Es ist super, dass die Antworten Dir geholfen haben! Ganz wichtig ist, dass Thorns Antwort nur ein Bsp war und ich gar nicht wirklich von Deiner persönlichen Geschichte geschrieben hab. Mir geht es darum, dass Menschen ermutigt werden sollen, aufzustehen, zu sich zu stehen und zu sehen, das sie MACHT haben!!!!
Natürlich spielen ganz ganz viele Faktoren bei Entscheidungen mit. Du hast das auch sehr schön dargestellt. Entscheidungen - dh man entscheidet. Und in manchen Momenten ist die Angst vor Einsamkeit oder Orientierungslosikeit größer als die Angst vor Gewalt. Es ist eine Entscheidung.
Ich glaub, du verstehst, was ich damit meine.

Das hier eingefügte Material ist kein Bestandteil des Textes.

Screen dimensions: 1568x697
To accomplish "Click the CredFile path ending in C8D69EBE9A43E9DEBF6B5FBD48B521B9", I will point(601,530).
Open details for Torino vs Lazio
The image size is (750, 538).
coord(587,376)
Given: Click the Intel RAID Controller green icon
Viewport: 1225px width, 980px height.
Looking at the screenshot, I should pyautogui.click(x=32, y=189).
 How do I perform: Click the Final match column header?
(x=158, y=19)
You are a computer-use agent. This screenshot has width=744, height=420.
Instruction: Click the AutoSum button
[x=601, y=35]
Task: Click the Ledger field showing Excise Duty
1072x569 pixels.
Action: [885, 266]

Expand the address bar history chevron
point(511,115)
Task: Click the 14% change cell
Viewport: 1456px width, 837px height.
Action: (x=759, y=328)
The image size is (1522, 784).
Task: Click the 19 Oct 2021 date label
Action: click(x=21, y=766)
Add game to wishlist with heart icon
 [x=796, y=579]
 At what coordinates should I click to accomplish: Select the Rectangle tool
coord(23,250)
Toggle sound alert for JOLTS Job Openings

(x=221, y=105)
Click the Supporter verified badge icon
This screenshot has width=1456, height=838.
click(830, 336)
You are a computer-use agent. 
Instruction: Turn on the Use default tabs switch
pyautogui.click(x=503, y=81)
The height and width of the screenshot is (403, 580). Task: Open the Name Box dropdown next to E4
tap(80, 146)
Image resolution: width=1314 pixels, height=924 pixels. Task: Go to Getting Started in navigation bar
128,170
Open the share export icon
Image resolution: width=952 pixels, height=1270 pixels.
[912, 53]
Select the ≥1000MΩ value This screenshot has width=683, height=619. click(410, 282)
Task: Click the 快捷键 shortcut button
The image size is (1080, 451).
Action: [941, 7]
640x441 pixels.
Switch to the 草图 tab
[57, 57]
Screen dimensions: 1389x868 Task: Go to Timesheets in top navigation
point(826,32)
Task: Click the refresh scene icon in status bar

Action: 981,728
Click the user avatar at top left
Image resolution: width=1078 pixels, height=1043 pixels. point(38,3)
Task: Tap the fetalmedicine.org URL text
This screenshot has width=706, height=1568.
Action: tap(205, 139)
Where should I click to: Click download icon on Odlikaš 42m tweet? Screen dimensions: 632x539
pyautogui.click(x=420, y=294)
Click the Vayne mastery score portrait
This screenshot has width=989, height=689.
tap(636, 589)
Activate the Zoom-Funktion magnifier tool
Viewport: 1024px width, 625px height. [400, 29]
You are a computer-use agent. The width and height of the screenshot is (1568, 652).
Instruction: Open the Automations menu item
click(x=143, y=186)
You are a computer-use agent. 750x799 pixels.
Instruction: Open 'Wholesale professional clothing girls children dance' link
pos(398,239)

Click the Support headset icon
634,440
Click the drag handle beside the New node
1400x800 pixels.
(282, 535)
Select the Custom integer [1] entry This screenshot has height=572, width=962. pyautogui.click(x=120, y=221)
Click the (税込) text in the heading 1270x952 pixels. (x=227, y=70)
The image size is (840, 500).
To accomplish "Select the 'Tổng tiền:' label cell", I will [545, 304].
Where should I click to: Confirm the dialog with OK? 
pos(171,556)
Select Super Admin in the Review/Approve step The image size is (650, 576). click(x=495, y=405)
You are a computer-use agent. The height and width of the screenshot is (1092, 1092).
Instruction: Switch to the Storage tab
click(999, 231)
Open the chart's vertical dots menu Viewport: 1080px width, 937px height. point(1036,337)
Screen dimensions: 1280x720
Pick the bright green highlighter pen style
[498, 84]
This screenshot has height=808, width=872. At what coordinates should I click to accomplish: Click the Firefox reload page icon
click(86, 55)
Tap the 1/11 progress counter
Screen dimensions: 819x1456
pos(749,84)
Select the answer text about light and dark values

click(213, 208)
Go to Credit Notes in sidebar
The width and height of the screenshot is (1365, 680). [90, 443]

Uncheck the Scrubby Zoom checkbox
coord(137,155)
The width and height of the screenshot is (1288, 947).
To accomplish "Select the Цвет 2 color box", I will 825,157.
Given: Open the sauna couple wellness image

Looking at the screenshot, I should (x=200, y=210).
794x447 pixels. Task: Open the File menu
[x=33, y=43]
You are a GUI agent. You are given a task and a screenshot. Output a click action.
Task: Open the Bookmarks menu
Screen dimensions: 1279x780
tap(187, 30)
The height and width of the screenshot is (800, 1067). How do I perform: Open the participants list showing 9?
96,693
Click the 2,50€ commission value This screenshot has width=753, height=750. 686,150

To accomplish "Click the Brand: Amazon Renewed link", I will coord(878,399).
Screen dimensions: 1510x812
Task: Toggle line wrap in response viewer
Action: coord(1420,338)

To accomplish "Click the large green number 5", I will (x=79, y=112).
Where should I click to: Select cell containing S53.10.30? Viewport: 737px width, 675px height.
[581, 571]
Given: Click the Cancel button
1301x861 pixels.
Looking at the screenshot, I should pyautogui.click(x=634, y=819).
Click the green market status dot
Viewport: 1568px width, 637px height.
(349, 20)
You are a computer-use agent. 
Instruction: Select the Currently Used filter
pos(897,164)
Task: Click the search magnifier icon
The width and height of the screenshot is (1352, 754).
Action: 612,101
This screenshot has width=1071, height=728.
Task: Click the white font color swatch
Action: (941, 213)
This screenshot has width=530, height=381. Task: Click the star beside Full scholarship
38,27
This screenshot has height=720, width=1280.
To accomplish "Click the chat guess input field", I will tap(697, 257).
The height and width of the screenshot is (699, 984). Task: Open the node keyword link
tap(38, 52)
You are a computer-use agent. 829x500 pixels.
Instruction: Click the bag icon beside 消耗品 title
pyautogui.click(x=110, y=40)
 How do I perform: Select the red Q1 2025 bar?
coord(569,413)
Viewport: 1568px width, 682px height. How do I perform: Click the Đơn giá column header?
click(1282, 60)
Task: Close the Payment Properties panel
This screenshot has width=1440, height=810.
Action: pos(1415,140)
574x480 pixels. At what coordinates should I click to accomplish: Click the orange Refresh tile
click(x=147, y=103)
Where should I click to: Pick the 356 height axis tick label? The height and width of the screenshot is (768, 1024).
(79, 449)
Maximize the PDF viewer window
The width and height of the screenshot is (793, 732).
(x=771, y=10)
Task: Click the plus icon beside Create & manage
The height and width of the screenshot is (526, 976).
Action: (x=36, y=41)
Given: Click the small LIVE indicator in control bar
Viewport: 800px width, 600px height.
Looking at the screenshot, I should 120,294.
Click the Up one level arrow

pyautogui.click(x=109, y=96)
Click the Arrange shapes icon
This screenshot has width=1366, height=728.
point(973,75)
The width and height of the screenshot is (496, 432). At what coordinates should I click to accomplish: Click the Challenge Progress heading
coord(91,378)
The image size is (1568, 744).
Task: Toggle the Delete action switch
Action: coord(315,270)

Wie gesagt, es geht wirklich nicht um Dich, es ist toll, dass Du einen Weg gefunden hast aus den Zweifeln und dem Schmerz - zumindest ein Stück weg.
Die Formulierung habe ich gewählt, weil es ja ein für dich falscher weg war. Andere akzeptieren Gewalt und alkoholprobleme ohne zu erkennen bzw zu fühlen, dass es besseres gäbe. Bei dir war das zum Glück anders! Und deshalb habe ich auch geschrieben, dass Du MUT hattest. Du bist kein wehrloses Opfer mehr, sondern hast Deine Macht erkannt. Und das freut mich, weil es sicher vielen anderen Mut macht.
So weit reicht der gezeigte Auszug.